* _BRANO PROPOSTO_:
▬▬▬▬▬▬▬▬▬▬

Dopo l’invito lanciato su EconomyUp a concentrarci sulla “Smart Home”, ho ricevuto molti messaggi e questo perché la casa rappresenta una grande opportunità per le nostre PMI che operano nel settore. Ho raccolto apprezzamenti e alcune puntualizzazioni. Credo, quindi, sia molto utile approfondire quella che potrebbe essere una vera e propria rivoluzione, non solo per noi che viviamo gli spazi, ma anche per chi produce le cose che riempiranno quei luoghi: le nostre imprese, appunto.


L’Internet delle Cose è lo strumento per dare vita alla rivoluzione, al pari della stampante 3D. Non solo i dispositivi che usiamo in casa e ufficio, come gli elettrodomestici, ma qualsiasi oggetto che ci circonda può essere digitalizzato, relazionato ad altri oggetti, all’ambiente, a noi e impiegato per produrre, immagazzinare ed elaborare dati e quindi informazioni. La Casa Intelligente, o meglio, il vivere intelligentemente, non è una semplice automazione delle cose, bensì la loro animazione attraverso il digitale. E’ questo il salto che dobbiamo fare.

Qui lo stato dell’Internet of Things secondo una ricerca degli Osservatori.net



Nel precedente articolo avevo evidenziato due elementi fondamentali:

le nostre imprese devono imparare a digitalizzare gli oggetti che producono e relazionarli tra di loro, devono cioè farli interagire tra loro, con altri, comunicare, e quindi scambiarsi dati e informazioni;
le nostre imprese devono sensibilizzare i clienti, cioè noi, a non gioire solo per banali processi di automazione delle cose, ma per la quantità di dati e informazioni che l’automazione ci aiuta a produrre.
Fatto questo, c’è la necessità della cosiddetta scalabilità. Le nostre imprese devono trovare la formula per mettere sul mercato prodotti innovativi, unici ma sopratutto esportabili, per avere numeri importanti. Questo aspetto è fondamentale per creare modelli di business di successo.

▬▬▬▬▬▬▬▬▬▬

(Dati di localizzazione su schermate e documenti)
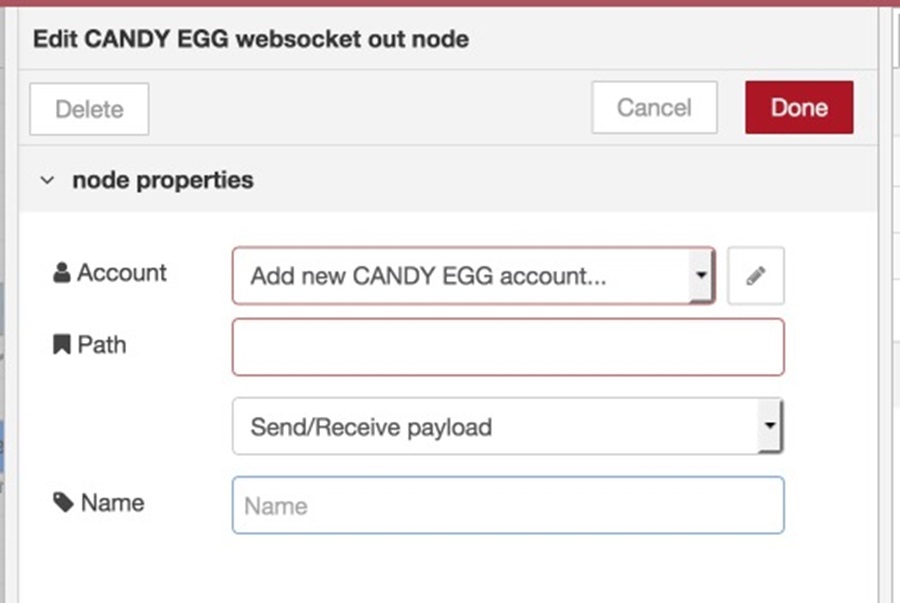The width and height of the screenshot is (900, 603).
Task: Click the Account label text
Action: pos(122,273)
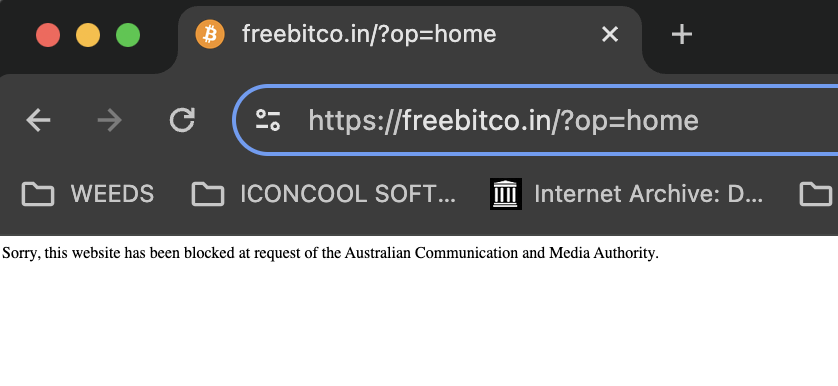This screenshot has height=386, width=838.
Task: Click the orange Bitcoin favicon on the tab
Action: click(x=210, y=35)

▬▬▬▬▬▬▬▬▬▬

* _CONSEGNA_:
Riprendi il brano sulla casa intelligente e proseguilo a partire dalla sua ultima frase.

* _SVOLGIMENTO_:
La semplice automazione è certamente un’evoluzione positiva e utile per tutti noi, ma appartiene forse ad un vecchio paradigma industriale o quello che potremmo definire archeologia digitale. Sembra che in tanti condividiate l’ipotesi che la domotica e l’automazione stricto sensu non sono altro che un acceso/spento gestito via Internet. Ma continuare così significa non sfruttare il vero potenziale della rete e soprattutto delle cose. Accendere o spegnere una lavatrice a distanza è utile. Sapere cosa manca o sta per scadere nel congelatore anche. Creare eventi con impianti di illuminazione e riscaldamento quando si verificano certe condizioni lo è di più. Il vero potenziale sta tuttavia altrove, cioè nei dati che le cose raccolgono ed elaborano, immagazzinano e scambiano, e soprattutto nelle relazioni che saremo in grado di creare tra noi, i dati e l’ambiente in cui siamo (noi e le cose) immersi.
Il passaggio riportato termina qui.